I think you done a great job on how this hurts boys and men too. If it hurts women it’s going to hurt men too.
You making a distinction between noticing and lusting, teaching sexual attraction in not sin and men learning this is a huge anxiety reducer for men. Less anxiety and not having to view women as a threat for fear of listing really helps with having more self control.
Thank you!
What Angharad said!
Great article!
Many of the books and articles about modesty are also very inconsistent and even contradictory in the way they’ll tell girls not to wear this, but this is ok. Even though what they said was OK to wear can also be sexually attractive to a guy. They’ll say don’t wear a bikini but wearing a One piece is ok even though a guy can be attracted to that too
and possibly “stumble”.
If the whole premise is too prevent men from becoming sexually attracted in order to prevent him from lusting don’t you have to say women shouldn’t wear anything and everything that can be sexually attractive, not just some things?

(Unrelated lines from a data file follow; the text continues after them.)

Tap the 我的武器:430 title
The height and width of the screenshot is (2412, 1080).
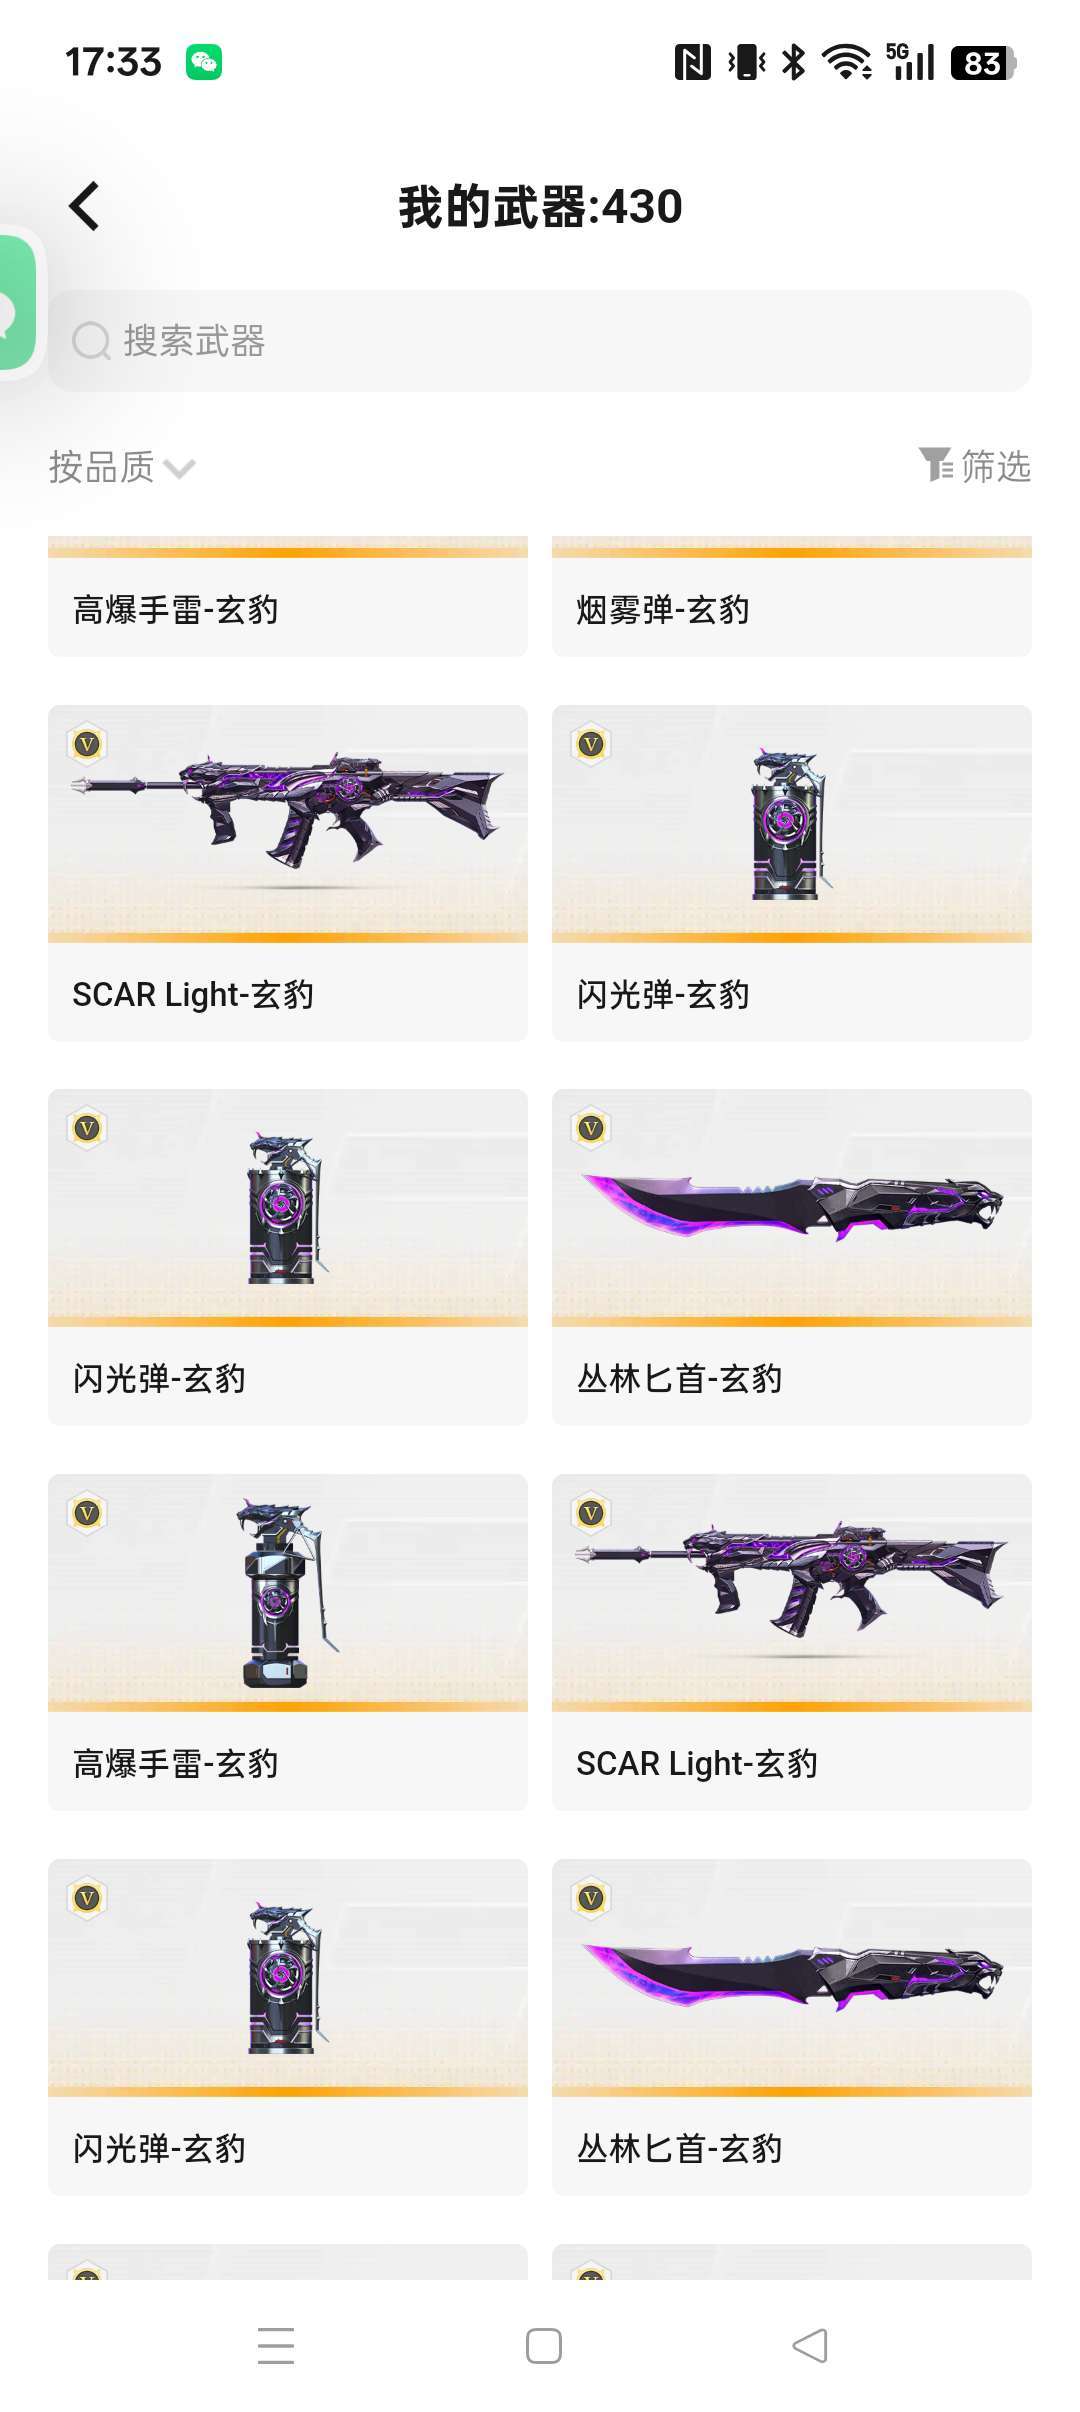540,206
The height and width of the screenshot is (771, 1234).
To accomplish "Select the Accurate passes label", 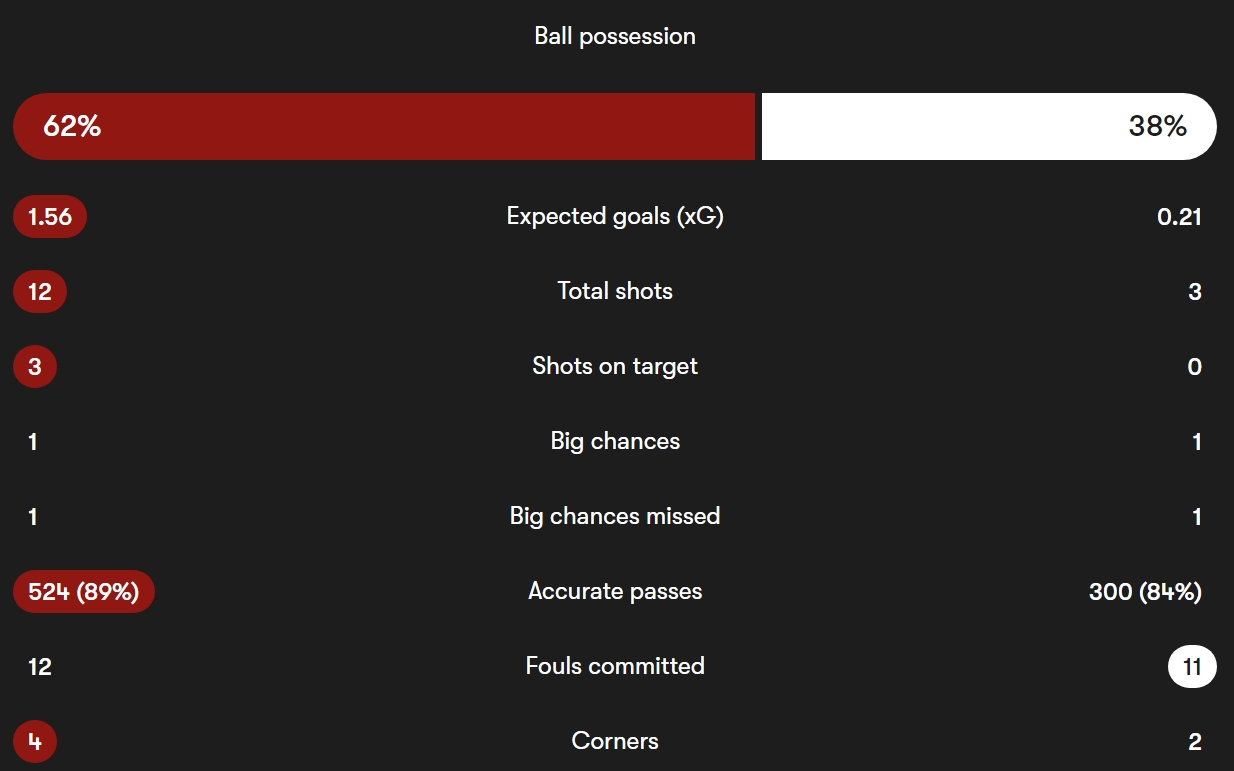I will pyautogui.click(x=615, y=591).
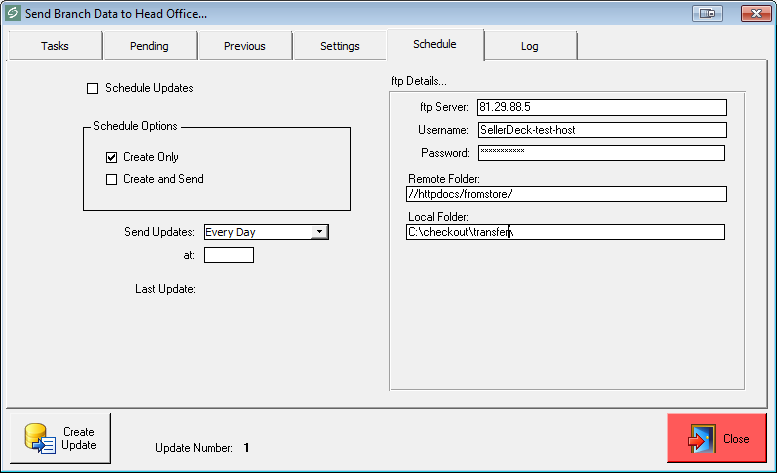
Task: Tick the Create and Send checkbox
Action: tap(112, 179)
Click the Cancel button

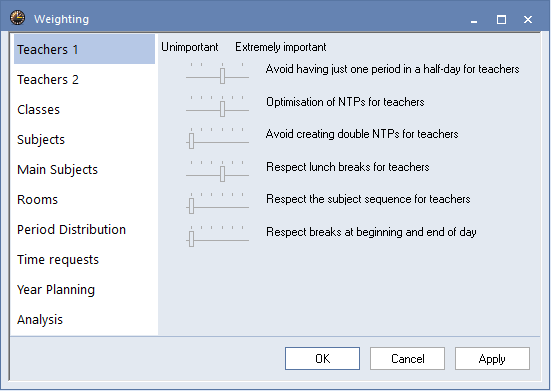point(407,358)
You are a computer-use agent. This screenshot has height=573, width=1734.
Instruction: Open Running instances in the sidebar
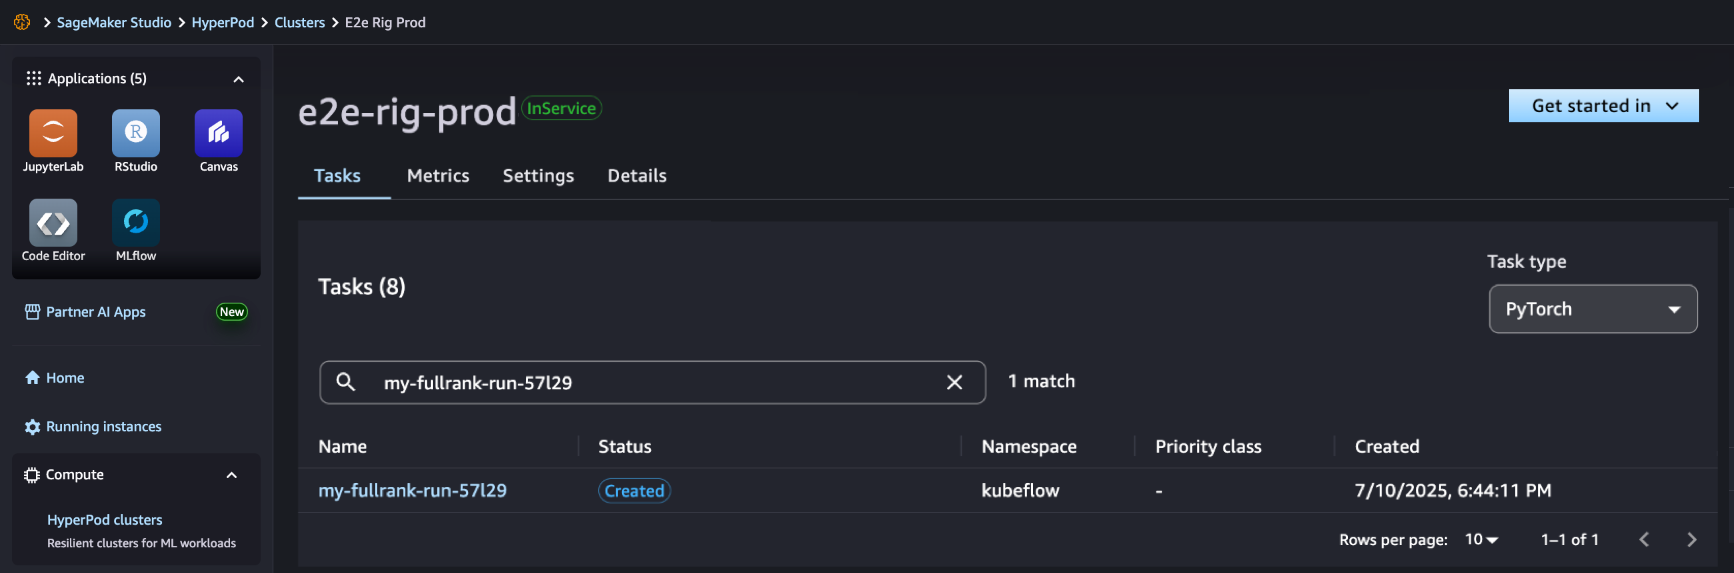pos(104,427)
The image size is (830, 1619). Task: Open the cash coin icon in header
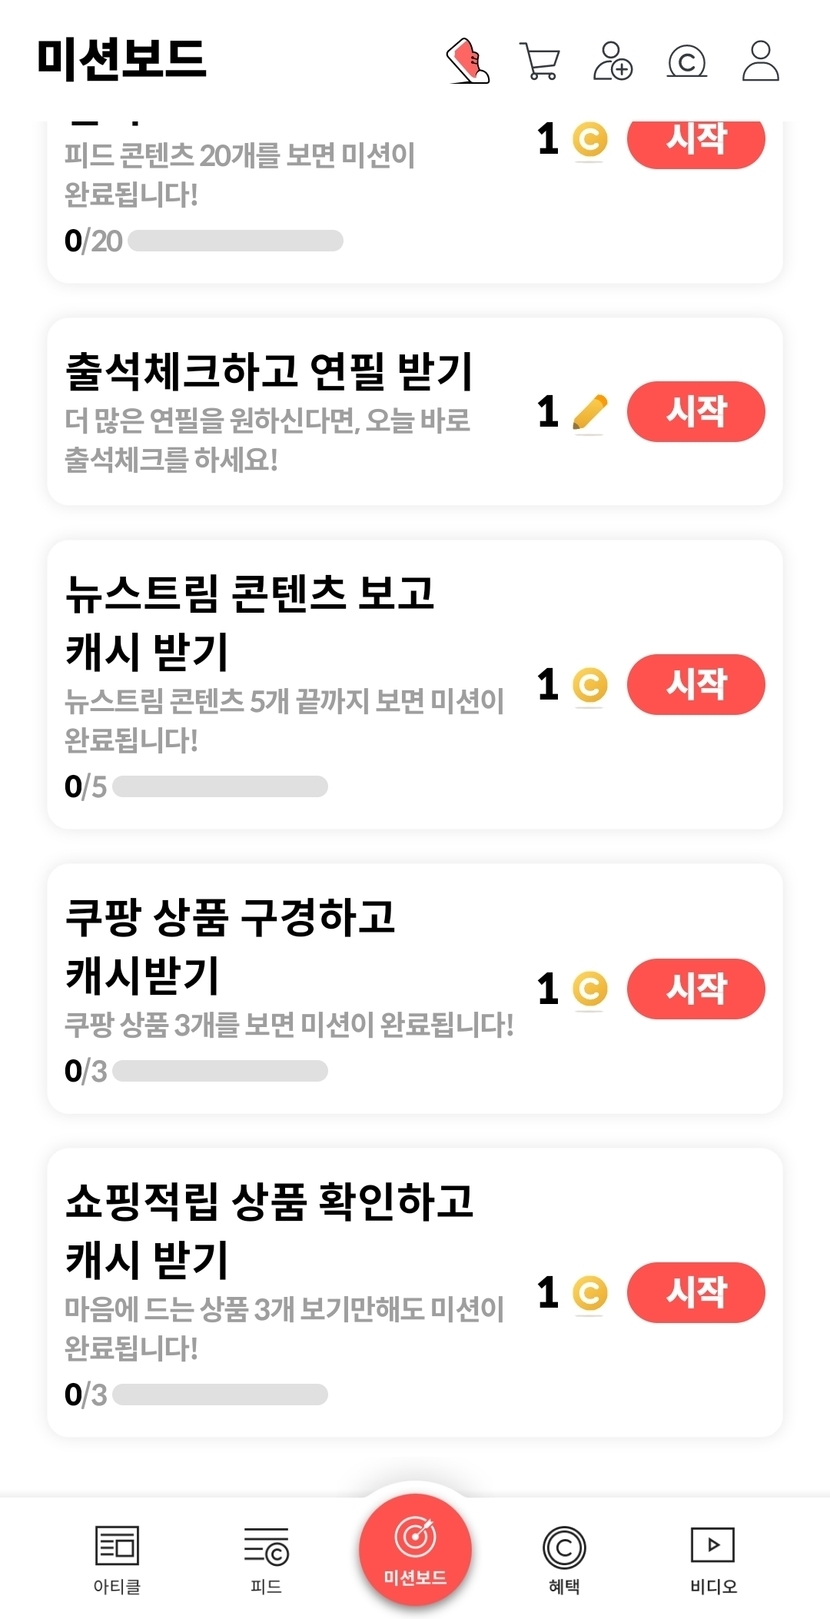pos(687,61)
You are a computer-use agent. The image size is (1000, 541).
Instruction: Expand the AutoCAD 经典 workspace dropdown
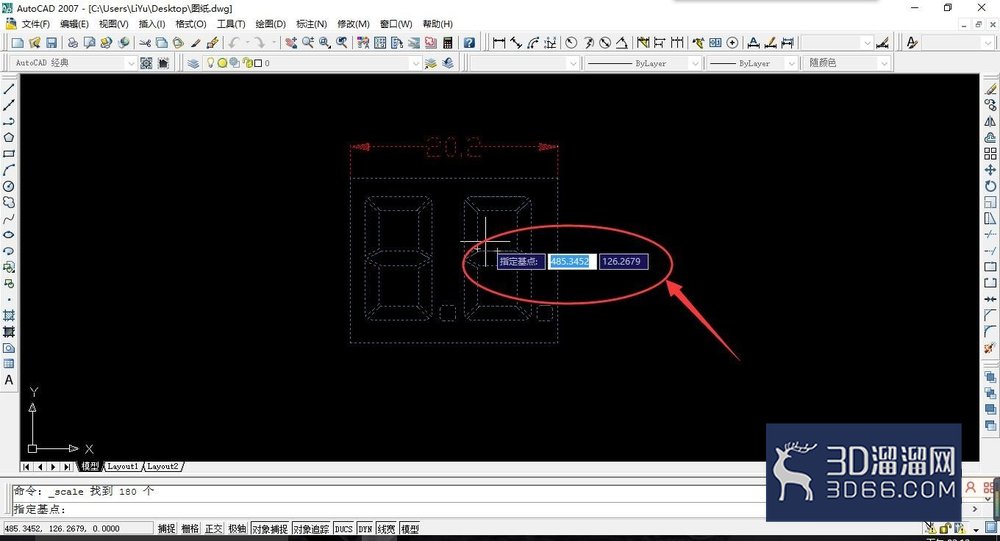point(74,63)
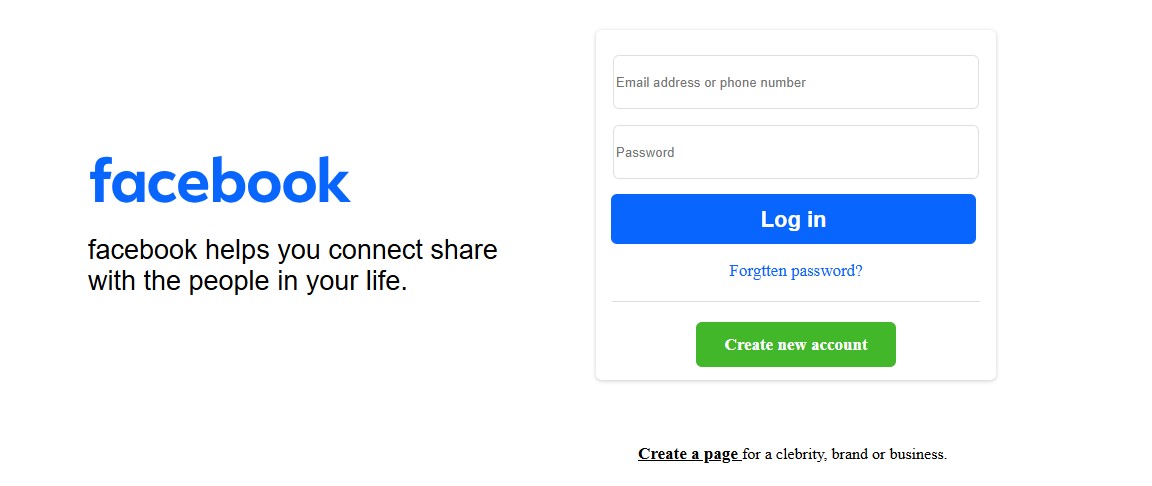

Its like they are saying don’t wear this, don’t show this ,because you’ll be a stumbling block.
But you can wear this even though you still can still be sexually attractive to a guy and still be a “stumbling block”
There’s also the issue that when they emphasize a style or body part as scandalous and make it taboo, it will only intensify many men’s attraction to that, while ignoring many things that are not scandalous that can actually be more sexually attractive that are scandalous,
As many women have been saying for years, there is no clothing on the planet that will keep a guy from lusting if he wants to. Some guys even get turned on by super-modest clothing.
Wear something revealing and you are tempting men by ‘flaunting your body’, wear something modest and you are tempting men by ‘hiding your mystery’ and ‘making’ them want to find out what’s underneath those layers of fabric.
Decent guys will treat women respectfully regardless of what they are wearing. Predators will treat women as prey regardless of what they are wearing. It was never about the clothing.
“As many women have been saying for years, there is no clothing on the planet that will keep a guy from lusting if he wants to. Some guys even get turned on by super-modest clothing.”
Some guys even get turned on by BURQAs.
(And then there’s Bill Got Hard and the Christian Burqa-equivalent of Long Denim Jumpers…)
Jay, back the late ’90s (if I remember correctly) there was a “modesty survey” put out by the younger brothers of Josh Harris (author of I Kissed Dating Goodbye). It asked boys/young men about whether or not things girls wore or did (such as taking off a sweatshirt) were sexy. I read through the results of it when I was a teen/young adult, and I remember thinking that just about everything a girl wore or did was sexy to SOME guy out there. The feeling I remember is that there is just no way for the girls to win.
Yes, I remember that! You could never jog or have wet hair, for example.
I finally got around to reading the article and this line (p. 7) really struck me: “taking a purity pledge as a minor had a significant positive correlation to experiencing sexual harassment.” After everything we know about everyone from Souther Baptist youth pastors to Jeffrey Epstein’s buddies, I now see those young girls pledging their purity and ballroom dancing with their dads as being put on display for predators.
I also noticed that the women who internalized the modesty message the most were also most likely to leave, which explains the survivorship bias.
Yes, exactly. There’s a huge survivorship bias here, and when Matt Chandler says things like people deconstruct because they want to sin it makes my blood boil. Because we know the people who deconstruct were often the most faithful teenage followers.
“Because we know the people who deconstruct were often the most faithful teenage followers.”
Because they got BURNED one time too many.
Same reason why in artist-driven Furry Fandom there’s such a turnover of artists; I call it “One Fanboy Too Many” Syndrome. You just hit critical mass, can’t stomach it any more, and bail out. Often with a revulsion to what attracted you in the first place.